May 11, 2020
We are celebrating the work of the NHS and the dedication and hard work of all. One of the first pioneers of Nursing was Florence Nightingale who was born on the 12th May 1820, on the 200th anniversary of her birth, the work Florence Nightingale did resonates with us now more than ever. Florence’s ideas and actions changed nursing forever. In honour and in response to the Covid-19 pandemic, the new hospital built in London was named the Nightingale Hospital. Florence made people realise that nursing is an important job and that hospitals needed to be clean to save lives. These ideas still save people’s lives today. She was the first woman nurse and first woman to earn the order of merit in 1910
Florence Nightingale was named Florence after the place of her birth in Italy. She grew up in the Victorian era and felt that it was her duty to help the very poor in society. In 1850, Florence went to Germany to help those living in poverty and was so inspired by the experience she decided to become a nurse. This was not a popular choice with her parents and at the time women were not allowed to be nurses as hospitals were very dirty and unsafe. However, she convinced her family and in 1851 she trained to become a nurse., The following year saw the outbreak of the Crimean war and Florence went to Crimea. She found the soldiers living in filthy conditions and, thanks to her common sense and determination, many lives were saved. She as given the name ‘Lady with the Lamp’ because she carried a light with her to light her way around the hospitals. On her return she set up the Nightingale Training school for nurses in 1860.

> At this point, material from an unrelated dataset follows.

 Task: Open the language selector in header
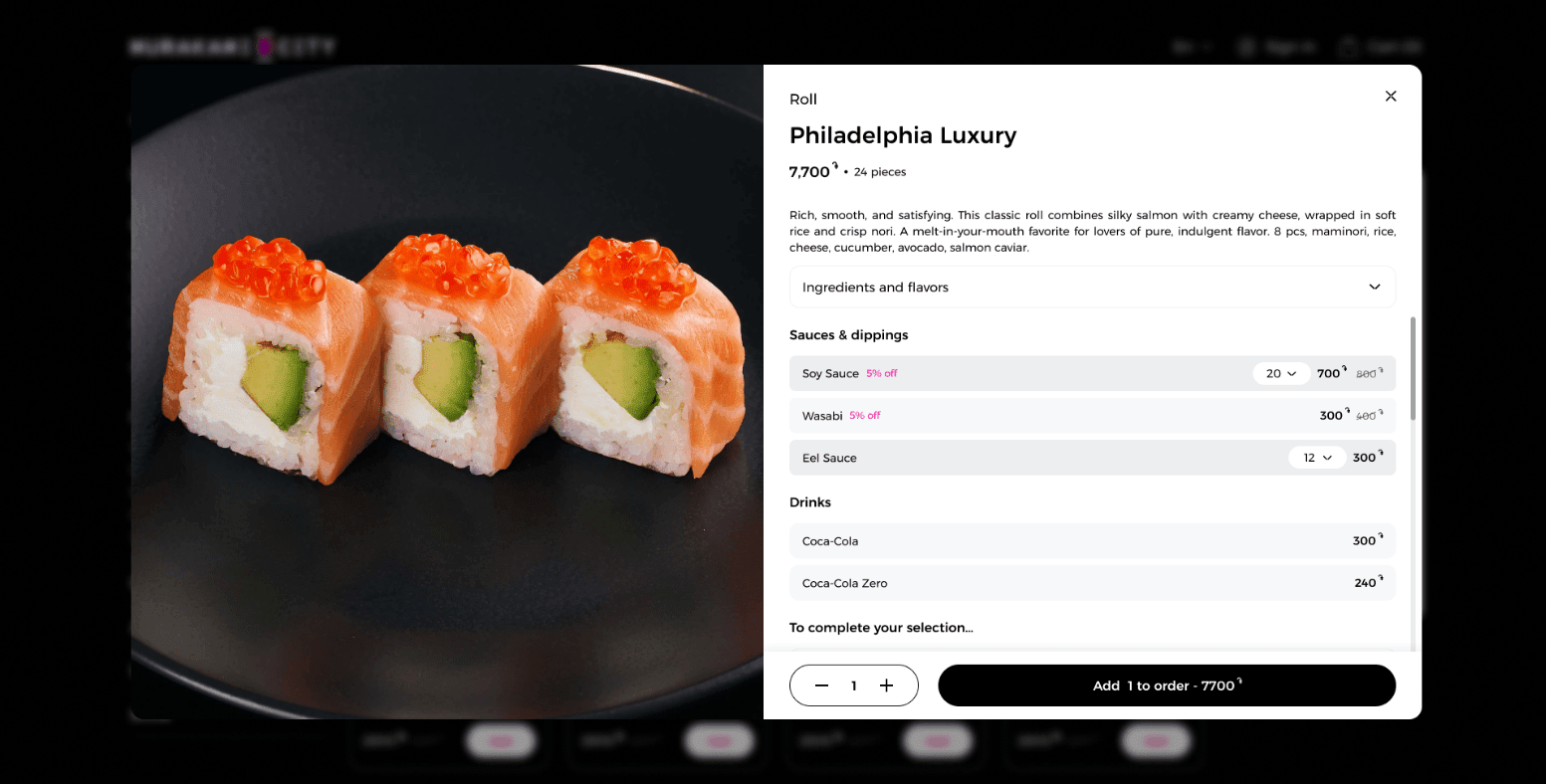1193,46
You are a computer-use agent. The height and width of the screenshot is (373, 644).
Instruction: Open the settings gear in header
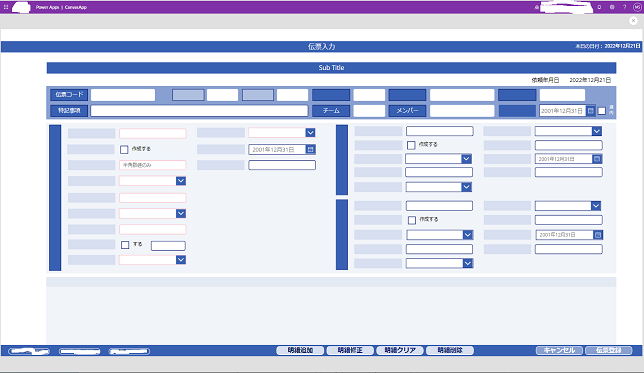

We have a range of activities on Purple Mash that can be used by pupils to celebrate the life and work of this incredible lady. Children could start by watching this slide show or could head to BBC Teach and watch ‘Florence Nightingale’ which tells the story of her life and work, and shows how she grew up to become a nurse during the Crimean War. The story is told in the first person, and brought to life with a mix of drama, movement, music and animation. Children can then write up what they have found out using this template, or they could create an interview style magazine article about her life. Using 2Respond, children could write an email helping Florence convince the British Government to improve conditions for injured soldiers. We also have a Florence Nightingale Mashcam where children can put themselves into the role of Florence Nightingale, showing her thoughts and characters in the speech bubble.